A Testimony of Healing

02-23-2020Weekly ReflectionAnonymous Parishioner

Dear Father Chad King,

Some time ago, it was actually Mercy Sunday, I went to Confession with you and shared my Lenten journey. You recognized the work of God in my life and asked if I would be willing to share my story. (I thought who or what group at Corpus Christi would I be talking to?) But you said, “Could you write two pages that I could have in our bulletin? I believe many people would benefit from hearing your story.”

Because I knew it was God working in my life, I agreed. We never discussed a timeline, but I had no idea that it would take this long to get the job done!

I realize now why I was not able to write this letter sooner. You are asking me to reveal a family secret. Even though you had told me that I could be anonymous, somehow, I couldn’t trust that the “secret” be known.

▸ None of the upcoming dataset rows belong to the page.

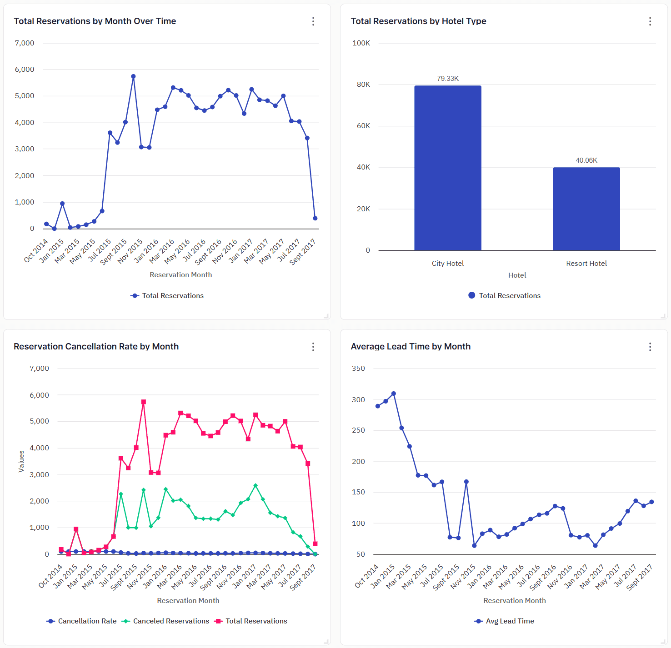Click the City Hotel bar
The height and width of the screenshot is (648, 671).
pyautogui.click(x=447, y=168)
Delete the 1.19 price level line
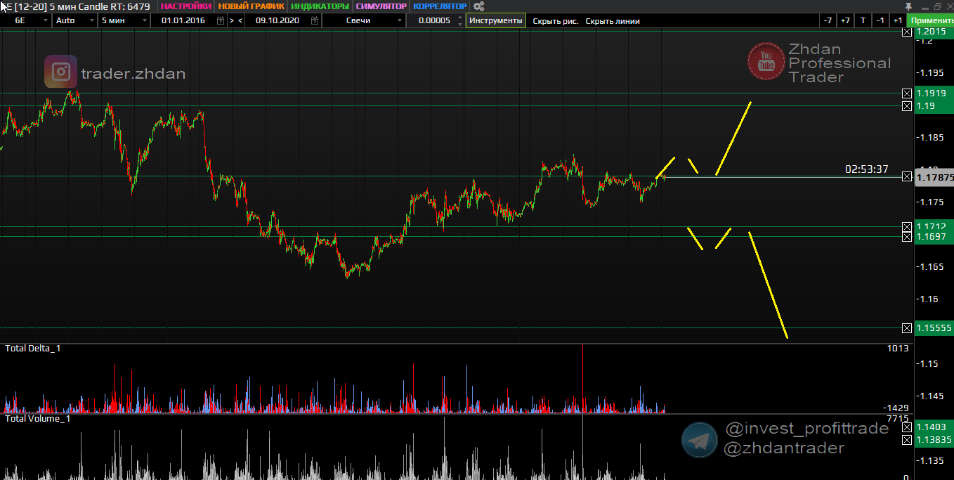The height and width of the screenshot is (480, 954). pos(907,106)
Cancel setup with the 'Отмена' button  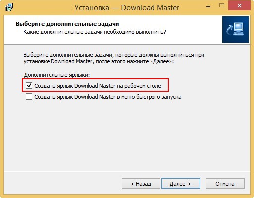click(225, 184)
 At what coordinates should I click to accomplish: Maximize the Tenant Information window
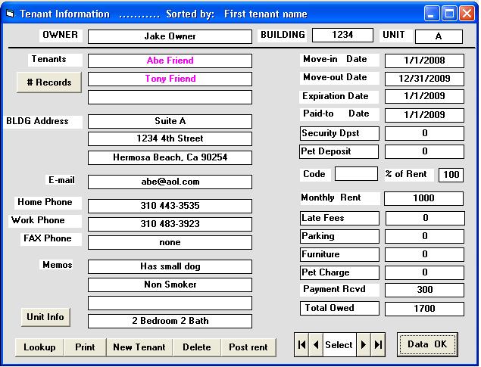point(450,14)
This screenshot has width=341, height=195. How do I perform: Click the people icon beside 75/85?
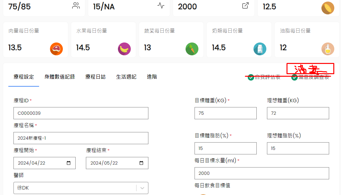tap(76, 6)
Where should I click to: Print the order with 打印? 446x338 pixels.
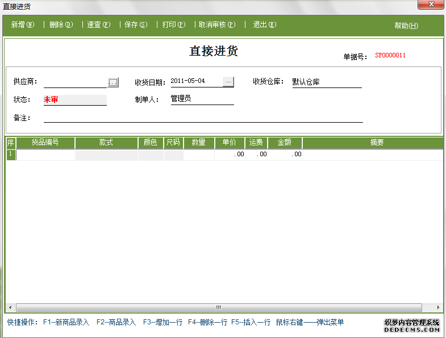coord(174,25)
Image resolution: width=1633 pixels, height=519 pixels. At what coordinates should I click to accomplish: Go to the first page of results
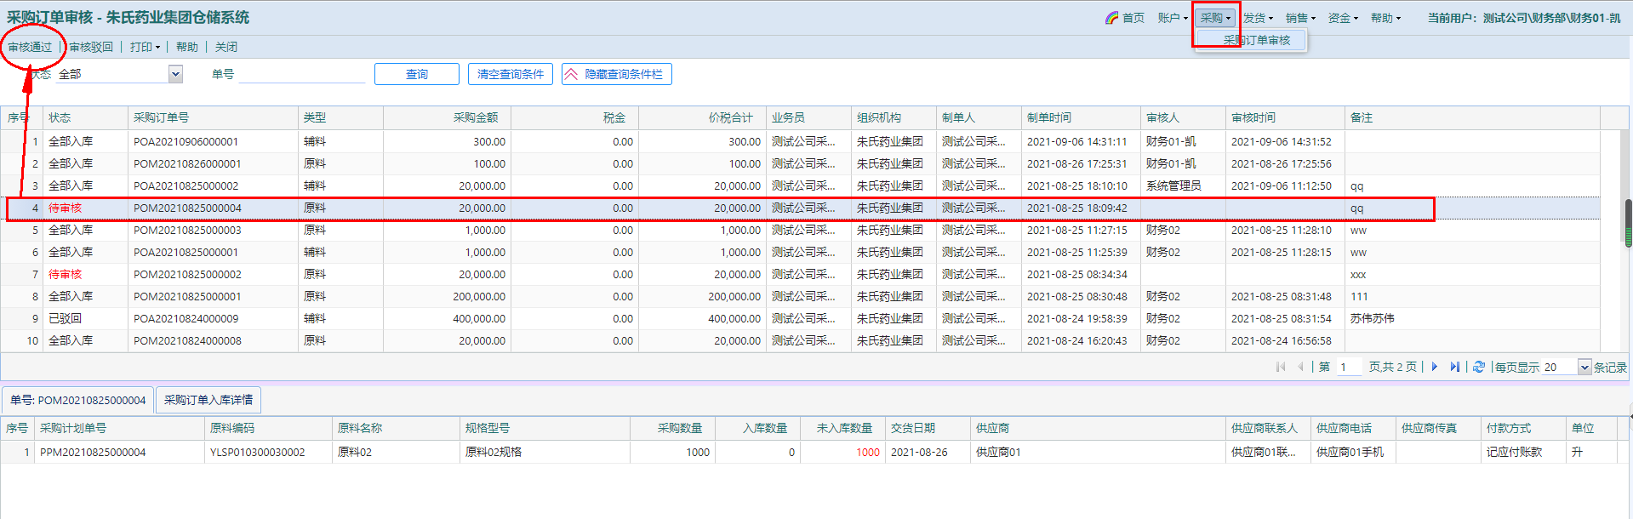(x=1281, y=367)
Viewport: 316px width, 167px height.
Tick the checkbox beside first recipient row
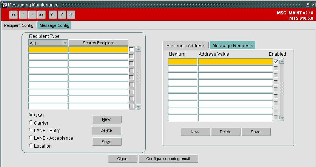131,50
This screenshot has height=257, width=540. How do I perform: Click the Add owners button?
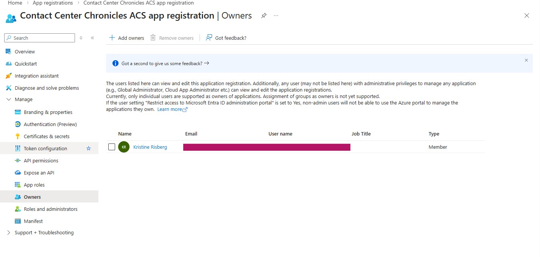point(126,38)
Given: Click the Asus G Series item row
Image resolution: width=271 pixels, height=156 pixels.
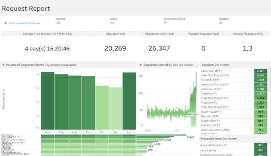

Now, through the grace of God. I can let the Light shine on the darkness:
My Lenten Journey began with the question to myself, “Why am I afraid to surrender all of me to Jesus? What is blocking me or holding me back from trusting Jesus, my Savior?”

A better realization came through divine intervention, through prayer. How or when did I become so selfish? I was raised in a large Catholic family. Sharing had been mandatory. It had not been an option not to share. Be- ing raised as a middle child in a large family, I was “starving” for love and affection. (I didn’t know it then — I was just a kid.)

My devout Catholic mom loved us with food, especially baked goods, so that when we arrived home from Catholic school (a sacrifice my parents made for us because money was always tight, but somehow, through the grace of God, we always had enough) there was often the wonderful aroma of baked bread, cinnamon rolls, apple pies, etc.

I now realize that my mom not only “loved’ us with food, but “consoled” us with food. I now see that my mom was attempting to shelter us from our father, who was a rage-a-holic. Dad didn’t drink, in fact, he didn’t touch the stuff, but he had two unlces that were “hopelessly” addicted to alcohol. (Jesus is bigger than any disease or addiction, but we have to give it to God.)

I see now how my own addiction to food developed, but my eating disorder of bulimia remained hidden in the dark for 20 years. It began at age 16 and I was healed at age 36 when I received the Baptism in the Holy Spirit, for which I am forever grateful.

Although Jesus healed me, only a few people knew I had been bulimic. It was to disgusting for me to divulge. Even my own mother didn’t know. Afterall, bulimia didn’t fit into the Catholic church-going family. I was to learn later that I was not the only one in our family that had a secret. I learned that one of my brothers had sexually molested one of my sisters. I was outraged — how could he have done such a terrible thing?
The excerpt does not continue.